= Stored data entries =
^^^^

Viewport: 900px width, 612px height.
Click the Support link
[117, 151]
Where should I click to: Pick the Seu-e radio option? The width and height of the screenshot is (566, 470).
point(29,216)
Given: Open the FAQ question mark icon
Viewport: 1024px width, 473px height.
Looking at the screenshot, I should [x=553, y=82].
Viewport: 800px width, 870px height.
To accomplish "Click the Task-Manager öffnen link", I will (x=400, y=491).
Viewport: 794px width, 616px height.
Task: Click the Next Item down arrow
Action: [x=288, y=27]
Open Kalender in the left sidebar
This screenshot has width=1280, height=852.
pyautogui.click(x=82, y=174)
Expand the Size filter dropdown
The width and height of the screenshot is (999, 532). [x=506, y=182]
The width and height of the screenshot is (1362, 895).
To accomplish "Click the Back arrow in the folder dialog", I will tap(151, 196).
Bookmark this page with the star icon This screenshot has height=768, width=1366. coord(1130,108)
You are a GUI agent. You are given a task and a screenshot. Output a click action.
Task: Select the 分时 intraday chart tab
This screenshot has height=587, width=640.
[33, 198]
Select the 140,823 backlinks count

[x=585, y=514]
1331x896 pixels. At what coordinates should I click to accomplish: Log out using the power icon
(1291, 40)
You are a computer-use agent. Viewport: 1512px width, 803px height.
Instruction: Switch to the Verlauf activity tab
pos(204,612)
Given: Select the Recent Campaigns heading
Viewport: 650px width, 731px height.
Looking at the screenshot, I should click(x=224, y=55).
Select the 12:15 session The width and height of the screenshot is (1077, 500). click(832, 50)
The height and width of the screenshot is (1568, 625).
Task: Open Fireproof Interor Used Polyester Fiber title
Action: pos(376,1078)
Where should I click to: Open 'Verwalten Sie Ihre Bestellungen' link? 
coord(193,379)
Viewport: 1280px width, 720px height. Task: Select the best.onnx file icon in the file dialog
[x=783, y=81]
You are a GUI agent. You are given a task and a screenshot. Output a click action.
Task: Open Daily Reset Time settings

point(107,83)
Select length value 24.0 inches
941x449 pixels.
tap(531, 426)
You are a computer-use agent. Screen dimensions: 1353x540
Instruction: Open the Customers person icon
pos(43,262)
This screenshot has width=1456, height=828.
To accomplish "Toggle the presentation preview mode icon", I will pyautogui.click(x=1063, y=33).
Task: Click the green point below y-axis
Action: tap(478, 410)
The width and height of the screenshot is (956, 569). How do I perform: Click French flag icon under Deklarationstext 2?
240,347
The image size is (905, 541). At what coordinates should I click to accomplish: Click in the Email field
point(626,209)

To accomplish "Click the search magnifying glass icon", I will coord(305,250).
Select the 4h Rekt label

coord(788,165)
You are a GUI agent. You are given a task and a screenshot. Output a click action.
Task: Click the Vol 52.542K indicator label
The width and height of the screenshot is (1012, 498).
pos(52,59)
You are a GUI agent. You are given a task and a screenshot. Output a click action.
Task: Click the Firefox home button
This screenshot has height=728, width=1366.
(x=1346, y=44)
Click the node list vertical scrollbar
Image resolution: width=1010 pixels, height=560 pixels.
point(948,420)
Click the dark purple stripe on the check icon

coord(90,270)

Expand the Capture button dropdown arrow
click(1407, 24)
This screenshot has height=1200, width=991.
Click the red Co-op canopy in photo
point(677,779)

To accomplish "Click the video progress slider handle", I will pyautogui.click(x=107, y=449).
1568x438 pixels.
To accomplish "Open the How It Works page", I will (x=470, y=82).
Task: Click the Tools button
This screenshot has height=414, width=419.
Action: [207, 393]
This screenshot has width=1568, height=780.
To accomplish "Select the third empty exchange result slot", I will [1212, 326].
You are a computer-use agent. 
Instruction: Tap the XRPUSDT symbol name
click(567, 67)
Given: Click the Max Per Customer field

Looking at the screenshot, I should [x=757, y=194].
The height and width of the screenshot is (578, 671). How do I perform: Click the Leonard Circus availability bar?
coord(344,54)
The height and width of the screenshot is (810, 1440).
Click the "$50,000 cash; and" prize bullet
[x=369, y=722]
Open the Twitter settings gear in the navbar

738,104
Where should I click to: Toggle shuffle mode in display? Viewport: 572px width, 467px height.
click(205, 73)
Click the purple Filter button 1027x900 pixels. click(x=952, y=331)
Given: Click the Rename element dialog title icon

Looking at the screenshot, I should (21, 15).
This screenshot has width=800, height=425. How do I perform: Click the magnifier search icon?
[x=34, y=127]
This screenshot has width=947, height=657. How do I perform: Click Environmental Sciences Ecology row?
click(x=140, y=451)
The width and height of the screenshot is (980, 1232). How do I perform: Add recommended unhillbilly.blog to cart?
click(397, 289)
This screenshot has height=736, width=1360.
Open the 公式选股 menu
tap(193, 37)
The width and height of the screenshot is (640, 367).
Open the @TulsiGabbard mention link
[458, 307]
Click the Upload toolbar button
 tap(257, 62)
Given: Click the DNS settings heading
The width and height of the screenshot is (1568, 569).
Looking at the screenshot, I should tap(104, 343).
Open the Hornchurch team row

^^^^

= What to work on =
In the entries above, please find the line with "Where should I click to: Open" and the line with "You are a computer-use agent. Screen", then write out exactly those two lines and every line between them, and nothing more.

= Solution for this task =
Where should I click to: Open 'Verwalten Sie Ihre Bestellungen' link? 
coord(193,379)
Viewport: 1280px width, 720px height. Task: Select the best.onnx file icon in the file dialog
[x=783, y=81]
You are a GUI agent. You are given a task and a screenshot. Output a click action.
Task: Open Daily Reset Time settings

point(107,83)
Select length value 24.0 inches
941x449 pixels.
tap(531, 426)
You are a computer-use agent. Screen dimensions: 1353x540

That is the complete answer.